St Cuthbert's Church

Pastoral Letters

A Pastoral Letter - 3 November 2019
A little man meets a big God

by Revd. David Grobbelaar

A little man meets a big God                                                             3 November 2019
 
There is a wonderful old All Saints’ Day joke about the two brothers who lied, cheated, and stole from people in the little town in which they lived. They both became very wealthy. When one of the brothers died, the other brother went to the local preacher and said, “I want my brother to have a nice funeral. I want you to deliver the eulogy, and I want to tell people that he was a saint. If you do that, if you’ll just say that he was a saint, I’ll donate a large sum of money to the church in his name. But if you don’t, you can kiss that money goodbye.”
 The minister struggled with that request, wanting to maintain her integrity, but very much aware of what good the money could do. The day of the funeral the minister began her eulogy this way: “Mr.
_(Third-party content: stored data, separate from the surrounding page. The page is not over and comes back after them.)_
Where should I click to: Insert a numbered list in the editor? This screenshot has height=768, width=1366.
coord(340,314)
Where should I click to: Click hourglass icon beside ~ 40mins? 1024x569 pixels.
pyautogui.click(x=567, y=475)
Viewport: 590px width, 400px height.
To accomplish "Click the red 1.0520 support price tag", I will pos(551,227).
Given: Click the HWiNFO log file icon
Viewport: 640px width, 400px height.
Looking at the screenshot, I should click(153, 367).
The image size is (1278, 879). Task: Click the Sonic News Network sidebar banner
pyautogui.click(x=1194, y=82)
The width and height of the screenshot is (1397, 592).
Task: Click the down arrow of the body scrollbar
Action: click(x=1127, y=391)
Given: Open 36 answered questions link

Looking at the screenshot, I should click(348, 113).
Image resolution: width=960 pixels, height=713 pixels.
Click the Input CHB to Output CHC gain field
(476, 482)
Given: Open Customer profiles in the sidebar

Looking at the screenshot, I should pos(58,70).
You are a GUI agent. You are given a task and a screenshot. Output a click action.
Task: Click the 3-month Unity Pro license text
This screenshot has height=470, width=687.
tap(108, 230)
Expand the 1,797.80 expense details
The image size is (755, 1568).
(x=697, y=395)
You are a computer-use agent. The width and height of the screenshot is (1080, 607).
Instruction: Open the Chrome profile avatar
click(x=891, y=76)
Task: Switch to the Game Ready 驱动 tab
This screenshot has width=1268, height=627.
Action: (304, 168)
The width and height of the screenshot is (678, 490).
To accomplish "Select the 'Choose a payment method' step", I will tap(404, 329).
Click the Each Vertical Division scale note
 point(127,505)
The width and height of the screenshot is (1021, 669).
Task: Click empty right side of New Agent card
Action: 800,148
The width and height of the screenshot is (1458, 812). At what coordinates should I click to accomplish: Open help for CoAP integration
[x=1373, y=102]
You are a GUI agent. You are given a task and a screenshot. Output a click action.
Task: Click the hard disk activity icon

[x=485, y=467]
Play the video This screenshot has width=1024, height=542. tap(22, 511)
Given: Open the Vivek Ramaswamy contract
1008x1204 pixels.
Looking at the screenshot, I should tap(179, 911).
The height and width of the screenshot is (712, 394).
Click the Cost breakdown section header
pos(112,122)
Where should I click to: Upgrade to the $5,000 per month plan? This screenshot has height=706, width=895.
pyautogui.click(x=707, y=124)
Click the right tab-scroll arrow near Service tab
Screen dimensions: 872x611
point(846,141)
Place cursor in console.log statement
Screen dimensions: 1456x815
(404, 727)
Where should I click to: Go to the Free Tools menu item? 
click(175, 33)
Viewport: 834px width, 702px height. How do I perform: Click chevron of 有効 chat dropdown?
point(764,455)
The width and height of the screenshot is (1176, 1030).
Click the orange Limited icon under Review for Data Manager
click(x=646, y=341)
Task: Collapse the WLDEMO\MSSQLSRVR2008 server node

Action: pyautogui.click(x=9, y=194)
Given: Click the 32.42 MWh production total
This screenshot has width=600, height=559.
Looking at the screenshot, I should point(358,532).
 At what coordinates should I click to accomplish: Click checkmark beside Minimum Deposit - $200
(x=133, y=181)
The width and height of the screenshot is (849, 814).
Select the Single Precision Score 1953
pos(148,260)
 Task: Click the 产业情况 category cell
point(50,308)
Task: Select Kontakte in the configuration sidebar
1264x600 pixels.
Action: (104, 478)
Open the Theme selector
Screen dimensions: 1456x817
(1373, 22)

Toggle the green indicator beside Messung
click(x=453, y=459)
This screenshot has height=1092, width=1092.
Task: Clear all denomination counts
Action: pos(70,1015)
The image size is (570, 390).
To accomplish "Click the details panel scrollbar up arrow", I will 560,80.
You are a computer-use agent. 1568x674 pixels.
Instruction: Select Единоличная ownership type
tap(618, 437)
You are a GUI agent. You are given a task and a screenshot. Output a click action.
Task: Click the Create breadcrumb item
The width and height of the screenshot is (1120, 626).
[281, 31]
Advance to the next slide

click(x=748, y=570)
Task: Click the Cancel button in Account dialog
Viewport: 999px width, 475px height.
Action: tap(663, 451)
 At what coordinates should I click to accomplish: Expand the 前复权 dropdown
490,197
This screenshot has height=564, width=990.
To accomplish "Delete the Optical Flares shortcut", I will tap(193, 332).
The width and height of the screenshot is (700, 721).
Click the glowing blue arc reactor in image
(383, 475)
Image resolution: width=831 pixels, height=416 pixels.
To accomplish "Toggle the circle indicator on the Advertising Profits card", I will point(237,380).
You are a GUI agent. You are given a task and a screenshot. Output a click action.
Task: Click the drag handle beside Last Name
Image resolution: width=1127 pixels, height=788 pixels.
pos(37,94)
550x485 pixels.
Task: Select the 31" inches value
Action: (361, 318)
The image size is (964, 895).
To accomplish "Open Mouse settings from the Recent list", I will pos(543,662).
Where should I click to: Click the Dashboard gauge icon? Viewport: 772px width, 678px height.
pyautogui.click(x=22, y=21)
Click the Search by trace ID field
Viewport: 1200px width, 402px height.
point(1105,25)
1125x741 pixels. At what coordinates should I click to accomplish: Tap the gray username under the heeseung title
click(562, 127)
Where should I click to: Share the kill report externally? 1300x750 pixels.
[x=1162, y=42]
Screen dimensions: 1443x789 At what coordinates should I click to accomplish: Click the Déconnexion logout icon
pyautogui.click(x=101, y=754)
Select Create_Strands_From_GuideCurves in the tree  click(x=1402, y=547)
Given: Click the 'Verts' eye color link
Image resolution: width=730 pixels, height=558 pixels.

Smith, was a liar, he was a cheat, he was a thief, and he was a fraud. But compared to his brother, he was a real saint.”

Zacchaeus was not brought to Christ by hardship or want, for he was very rich. What then brought him to Christ? In verse three we see that “he had a great curiosity to see Jesus.” 
Two things stood between Zacchaeus and the realization of his curiosity – His own stature and the crowd. When faced with this difficulty, Zacchaeus had a choice between dropping his curiosity and seeking a way to overcome his obstacles.
Let us briefly consider these two obstacles and see how they are obstacles that today prevent us from having a full view of Jesus Christ.
 
1. The Self:
 
Here Zacchaeus himself was his own obstacle. Many people today are prevented from seeing Christ by their own selves. In Zacchaeus it was shortness. In yours it may be self-will, pursuit of position and wealth, for some it may be desire to reach the top in education, in others it may be own wisdom or pride. Paul says that the preaching of the Gospel is to the Greek, foolishness and to the Jews a stumbling block. To some so-called wise men today, it is too foolish to be true and reasonable. Look inwards today and see what your obstacle is. I once made an Altar call. I saw one girl in the crowd struggling with herself. She was convinced she needs Christ, but pride and what people would say nearly denied her of salvation. Are you in that shoe? Imitate Zacchaeus today and you will be saved. He overcame his difficulty – up the sycamore tree he went and became taller than all the rest! If we would see Jesus we too must scramble higher than ourselves. It may not be easy, but it can be done. It costs to be saved, at least your ego.
 
 
2. The Crowd:
The irony of it is that the same crowd that was enthusiastic about Christ was an obstacle that blocked Zacchaeus’ view. Dear Christian Brother and sister are you blocking another person’s view of Christ? If you are not allowing the light of Christ in you to shine, how do you hope they will see Christ? Many of us are unaware of the unconscious influence we exert on people. If you don’t know it, more people are watching you than you can ever imagine. I am sure that that was what Paul realised when he wrote to the Corinthians in 8:9-13:
 “Be careful however, not to let your freedom of action make those who are weak in the faith fall into sin.  Do you realize that many have either come to Christ or rejected Him because of your life? Zacchaeus would not have seen Jesus if he depended on the crowd. 
 
On the other hand, if Jesus Himself had heeded the reaction of the crowd, He would have passed without noticing Zacchaeus there on the sycamore tree. The action of Christ typifies the action of God to the sinner. If God were to depend on the comments you and I pass on anybody before He accepts the one into His Kingdom, many will not be saved. But thanks to God that He acts independent of our recommendation.
 
Zacchaeus action tells us that those who sincerely desire to see Christ must use the proper means for gaining a sight of Him. They must forget their gravity, their immediate obstacles and raise themselves to a sight of Christ.
 
Answering the Call

In verses 5-6, Jesus took notice of the efforts of Zacchaeus and therefore gave him a further call to acquaintance. When you made the first brace of your sin and came to Christ for cleansing, He invited you to a closer fellowship. He made you joint heirs with Him of His Father’s Kingdom. So is the magnanimity of God’s love and in v.6 Christ invited Himself to the home of Zacchaeus.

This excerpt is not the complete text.